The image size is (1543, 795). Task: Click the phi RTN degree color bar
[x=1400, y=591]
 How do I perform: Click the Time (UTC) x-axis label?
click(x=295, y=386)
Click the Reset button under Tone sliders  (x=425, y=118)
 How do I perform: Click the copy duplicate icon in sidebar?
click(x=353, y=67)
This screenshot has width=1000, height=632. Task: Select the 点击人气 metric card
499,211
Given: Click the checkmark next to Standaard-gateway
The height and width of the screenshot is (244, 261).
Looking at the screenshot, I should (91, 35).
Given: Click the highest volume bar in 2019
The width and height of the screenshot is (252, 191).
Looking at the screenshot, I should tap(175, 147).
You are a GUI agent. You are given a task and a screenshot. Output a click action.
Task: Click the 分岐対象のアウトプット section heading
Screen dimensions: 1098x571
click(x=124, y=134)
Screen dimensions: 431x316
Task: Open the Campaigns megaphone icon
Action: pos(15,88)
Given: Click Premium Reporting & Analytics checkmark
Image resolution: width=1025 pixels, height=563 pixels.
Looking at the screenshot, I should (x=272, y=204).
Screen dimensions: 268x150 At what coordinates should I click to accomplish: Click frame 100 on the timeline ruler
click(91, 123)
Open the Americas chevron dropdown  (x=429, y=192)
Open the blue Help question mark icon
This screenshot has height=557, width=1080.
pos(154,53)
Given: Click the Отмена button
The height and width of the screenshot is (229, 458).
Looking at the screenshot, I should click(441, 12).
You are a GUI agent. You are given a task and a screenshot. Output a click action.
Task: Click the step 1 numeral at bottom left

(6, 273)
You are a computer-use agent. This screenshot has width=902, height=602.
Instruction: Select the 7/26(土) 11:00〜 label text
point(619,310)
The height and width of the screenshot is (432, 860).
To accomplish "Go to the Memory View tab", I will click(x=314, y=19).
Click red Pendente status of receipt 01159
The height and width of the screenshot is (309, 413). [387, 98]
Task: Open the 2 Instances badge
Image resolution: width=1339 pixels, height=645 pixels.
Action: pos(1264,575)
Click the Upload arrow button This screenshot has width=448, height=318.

•••••

(Required action):
Please repeat the listing exactly, with nothing left out.

(Solution for this problem):
The image size is (1543, 795). Task: Click the phi RTN degree color bar
[x=1400, y=591]
 How do I perform: Click the Time (UTC) x-axis label?
click(x=295, y=386)
Click the Reset button under Tone sliders  (x=425, y=118)
 How do I perform: Click the copy duplicate icon in sidebar?
click(x=353, y=67)
This screenshot has width=1000, height=632. Task: Select the 点击人气 metric card
499,211
Given: Click the checkmark next to Standaard-gateway
The height and width of the screenshot is (244, 261).
Looking at the screenshot, I should (91, 35).
Given: Click the highest volume bar in 2019
The width and height of the screenshot is (252, 191).
Looking at the screenshot, I should tap(175, 147).
You are a GUI agent. You are given a task and a screenshot. Output a click action.
Task: Click the 分岐対象のアウトプット section heading
Screen dimensions: 1098x571
click(x=124, y=134)
Screen dimensions: 431x316
Task: Open the Campaigns megaphone icon
Action: pos(15,88)
Given: Click Premium Reporting & Analytics checkmark
Image resolution: width=1025 pixels, height=563 pixels.
Looking at the screenshot, I should (x=272, y=204).
Screen dimensions: 268x150 At what coordinates should I click to accomplish: Click frame 100 on the timeline ruler
click(91, 123)
Open the Americas chevron dropdown  (x=429, y=192)
Open the blue Help question mark icon
This screenshot has height=557, width=1080.
pos(154,53)
Given: Click the Отмена button
The height and width of the screenshot is (229, 458).
Looking at the screenshot, I should click(441, 12).
You are a GUI agent. You are given a task and a screenshot. Output a click action.
Task: Click the step 1 numeral at bottom left

(6, 273)
You are a computer-use agent. This screenshot has width=902, height=602.
Instruction: Select the 7/26(土) 11:00〜 label text
point(619,310)
The height and width of the screenshot is (432, 860).
To accomplish "Go to the Memory View tab", I will click(x=314, y=19).
Click red Pendente status of receipt 01159
The height and width of the screenshot is (309, 413). [387, 98]
Task: Open the 2 Instances badge
Image resolution: width=1339 pixels, height=645 pixels.
Action: pos(1264,575)
Click the Upload arrow button This screenshot has width=448, height=318.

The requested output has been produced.